Computerworld - The federal government last week received an overall grade of C- on an annual IT security report card issued by Rep. Tom Davis (R-Va.). That was a slight improvement from the D+ grades handed out for the two previous years, but eight agencies got failing marks — the same number as last year.

The agencies at the bottom of the report card included the departments of Defense, State, the Interior and the Treasury, as well as the Nuclear Regulatory Commission. It was the second straight F grade for the Defense, State and Interior departments. Meanwhile, the Department of Homeland Security received a D, up one grade from an F a year ago.

Karen Evans, administrator of e-government and IT at the White House Office of Management and Budget, said at a press conference in Herndon, Va., that she was encouraged by the improvement in the overall security grade but not satisfied with the results. “I would not accept a C- on my kids’ report cards,” Evans said. “Average is not good enough.”

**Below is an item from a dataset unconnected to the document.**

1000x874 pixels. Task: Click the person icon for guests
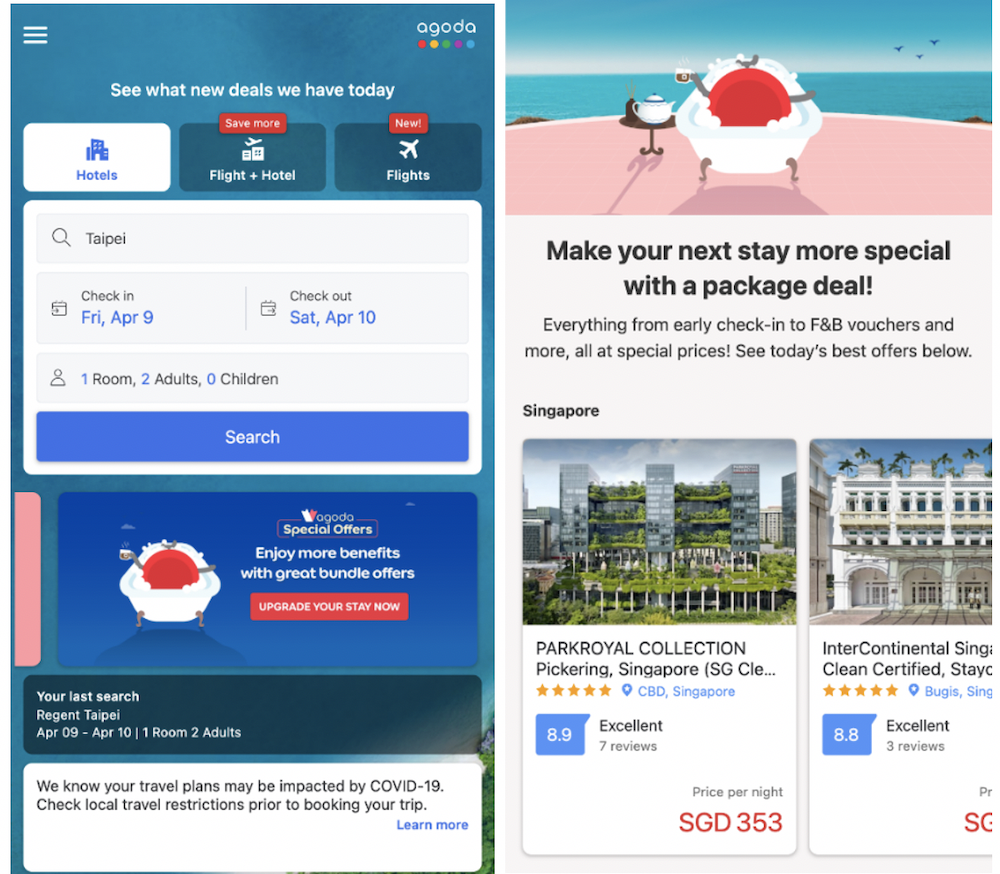(58, 378)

The grades are based on reports compiled annually bythe agencies’ inspectors general to comply with the requirements of the Federal Information Security Management Act, which Davis authored. The FISMA reports submitted for 2006 show that more agencies are testing their security controls and contingency plans and that the reporting of security breaches has “increased dramatically,” said Davis, who is the ranking minority member on the House Committee on Oversight and Government Reform.

However, Davis said more improvements need to be made in areas such as secure systems configuration and the development of effective security plans, as well as establishing milestones for measuring the progress of the plans.

Not everyone is convinced, though, that the FISMA-based report card provides a clear picture of the security posture within federal agencies.

Avoiding a Black Eye

Alan Paller, director of research at the SANS Institute in Bethesda, Md., said that although the grades for 2006 appear to show an overall improvement, at least some of the gains likely are the result of “a few more agency [inspectors general] deciding it wasn’t worth it to give a black eye to their departments” by issuing a poor assessment of their security practices.

Paller also pointed to continuing limitations in how agencies are assessed for security readiness. For example, one of the most important contributors to a good FISMA grade is the level of compliance within an agency to hardware and software configuration standards established by its information security team.